## WORK INSTRUCTION
Copy out each line of the data that holds the word "agent".

[Collected data entries]
★ ★ ★ ★ ★ ★ ★

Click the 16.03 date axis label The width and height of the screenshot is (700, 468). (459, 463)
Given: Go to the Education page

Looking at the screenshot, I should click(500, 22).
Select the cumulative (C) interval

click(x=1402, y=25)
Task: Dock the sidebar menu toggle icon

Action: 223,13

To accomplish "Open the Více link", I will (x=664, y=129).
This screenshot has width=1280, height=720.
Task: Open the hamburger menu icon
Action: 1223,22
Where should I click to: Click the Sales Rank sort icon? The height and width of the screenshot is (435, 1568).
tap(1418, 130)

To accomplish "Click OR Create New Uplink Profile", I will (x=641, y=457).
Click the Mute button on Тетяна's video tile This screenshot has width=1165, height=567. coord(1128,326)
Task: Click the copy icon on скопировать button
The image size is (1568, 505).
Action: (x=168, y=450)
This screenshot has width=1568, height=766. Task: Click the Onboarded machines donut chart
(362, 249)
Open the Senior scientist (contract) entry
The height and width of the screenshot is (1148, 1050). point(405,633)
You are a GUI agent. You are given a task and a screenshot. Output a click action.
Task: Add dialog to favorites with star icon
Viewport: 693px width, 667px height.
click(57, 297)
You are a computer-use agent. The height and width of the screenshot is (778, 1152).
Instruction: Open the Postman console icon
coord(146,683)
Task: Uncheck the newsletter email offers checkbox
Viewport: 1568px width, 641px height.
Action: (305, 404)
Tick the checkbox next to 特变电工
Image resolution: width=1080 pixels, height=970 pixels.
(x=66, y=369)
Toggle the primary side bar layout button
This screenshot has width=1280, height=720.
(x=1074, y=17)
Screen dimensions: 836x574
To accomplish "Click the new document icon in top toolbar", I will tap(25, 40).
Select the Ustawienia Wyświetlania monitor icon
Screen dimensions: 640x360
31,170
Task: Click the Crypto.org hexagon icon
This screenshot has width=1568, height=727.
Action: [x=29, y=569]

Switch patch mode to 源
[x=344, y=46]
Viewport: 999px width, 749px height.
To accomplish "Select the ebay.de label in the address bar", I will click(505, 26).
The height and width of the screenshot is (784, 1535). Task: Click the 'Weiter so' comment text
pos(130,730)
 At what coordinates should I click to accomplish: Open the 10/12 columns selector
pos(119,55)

★ ★ ★ ★ ★ ★ ★

## RESPONSE AREA
You are a GUI agent. You are given a task and a screenshot. Output a click action.
You are a computer-use agent. The height and width of the screenshot is (778, 1152).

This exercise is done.